→ Written request
Replace "screenshot" with "page" in the rows, starting with the line that contains "at (298, 2296)." and going on through the line that contains "The image size is (504, 1907).". Give those lines again with nothing else changed.

[Item-finding rows]
______

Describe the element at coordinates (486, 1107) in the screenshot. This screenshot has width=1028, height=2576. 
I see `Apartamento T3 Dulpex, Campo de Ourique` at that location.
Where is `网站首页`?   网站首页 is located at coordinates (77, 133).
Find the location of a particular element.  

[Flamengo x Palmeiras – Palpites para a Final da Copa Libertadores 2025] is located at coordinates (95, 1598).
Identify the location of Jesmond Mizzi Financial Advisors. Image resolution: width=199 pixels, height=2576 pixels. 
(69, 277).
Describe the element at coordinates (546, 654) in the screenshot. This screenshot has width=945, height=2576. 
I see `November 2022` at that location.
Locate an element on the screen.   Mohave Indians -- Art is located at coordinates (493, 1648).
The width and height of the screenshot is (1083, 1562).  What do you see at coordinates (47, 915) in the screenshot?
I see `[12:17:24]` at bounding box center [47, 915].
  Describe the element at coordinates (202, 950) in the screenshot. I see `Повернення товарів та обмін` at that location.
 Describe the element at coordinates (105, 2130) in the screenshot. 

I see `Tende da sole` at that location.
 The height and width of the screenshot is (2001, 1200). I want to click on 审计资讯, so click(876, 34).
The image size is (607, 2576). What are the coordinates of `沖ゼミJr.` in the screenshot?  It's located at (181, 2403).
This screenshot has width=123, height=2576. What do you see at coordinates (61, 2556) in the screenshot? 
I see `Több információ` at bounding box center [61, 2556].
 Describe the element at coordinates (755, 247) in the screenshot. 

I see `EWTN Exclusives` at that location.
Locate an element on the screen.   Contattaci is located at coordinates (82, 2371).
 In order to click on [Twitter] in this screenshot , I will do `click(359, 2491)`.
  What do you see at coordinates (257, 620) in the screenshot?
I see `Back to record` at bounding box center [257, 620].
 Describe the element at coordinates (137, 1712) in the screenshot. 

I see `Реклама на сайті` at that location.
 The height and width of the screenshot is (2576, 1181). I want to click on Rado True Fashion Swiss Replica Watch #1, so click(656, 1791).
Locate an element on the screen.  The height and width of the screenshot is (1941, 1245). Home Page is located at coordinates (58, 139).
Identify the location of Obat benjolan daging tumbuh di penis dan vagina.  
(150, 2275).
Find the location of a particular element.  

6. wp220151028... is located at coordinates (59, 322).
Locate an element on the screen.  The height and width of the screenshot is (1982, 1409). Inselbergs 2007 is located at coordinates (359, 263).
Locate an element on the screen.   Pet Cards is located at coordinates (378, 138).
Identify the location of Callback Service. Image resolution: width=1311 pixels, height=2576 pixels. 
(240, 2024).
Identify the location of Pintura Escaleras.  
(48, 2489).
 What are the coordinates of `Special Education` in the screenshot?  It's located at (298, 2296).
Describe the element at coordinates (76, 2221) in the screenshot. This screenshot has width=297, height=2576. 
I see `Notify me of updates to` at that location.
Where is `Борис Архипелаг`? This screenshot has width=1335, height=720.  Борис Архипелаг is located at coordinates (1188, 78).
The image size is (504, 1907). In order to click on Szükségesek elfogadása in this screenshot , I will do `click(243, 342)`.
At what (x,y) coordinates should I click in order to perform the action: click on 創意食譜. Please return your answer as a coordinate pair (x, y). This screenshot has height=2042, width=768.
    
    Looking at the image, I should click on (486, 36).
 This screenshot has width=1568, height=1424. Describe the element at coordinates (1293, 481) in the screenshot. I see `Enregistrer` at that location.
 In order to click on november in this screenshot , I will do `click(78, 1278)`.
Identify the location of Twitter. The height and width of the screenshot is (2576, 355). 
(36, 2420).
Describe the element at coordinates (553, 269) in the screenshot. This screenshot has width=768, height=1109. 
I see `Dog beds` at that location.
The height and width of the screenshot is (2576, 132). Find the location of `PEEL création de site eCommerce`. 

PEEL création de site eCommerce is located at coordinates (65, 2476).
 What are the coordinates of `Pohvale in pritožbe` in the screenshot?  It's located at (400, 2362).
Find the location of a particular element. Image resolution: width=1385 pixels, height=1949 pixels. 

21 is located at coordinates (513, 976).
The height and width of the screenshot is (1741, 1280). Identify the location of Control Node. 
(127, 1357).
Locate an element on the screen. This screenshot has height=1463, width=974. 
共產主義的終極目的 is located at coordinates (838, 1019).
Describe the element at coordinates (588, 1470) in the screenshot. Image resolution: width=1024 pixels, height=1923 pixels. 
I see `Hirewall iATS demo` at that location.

______

→ Task output
 What are the coordinates of `Special Education` in the page?  It's located at (298, 2296).
Describe the element at coordinates (76, 2221) in the page. This page has width=297, height=2576. 
I see `Notify me of updates to` at that location.
Where is `Борис Архипелаг`? This page has width=1335, height=720.  Борис Архипелаг is located at coordinates (1188, 78).
The image size is (504, 1907). In order to click on Szükségesek elfogadása in this page , I will do `click(243, 342)`.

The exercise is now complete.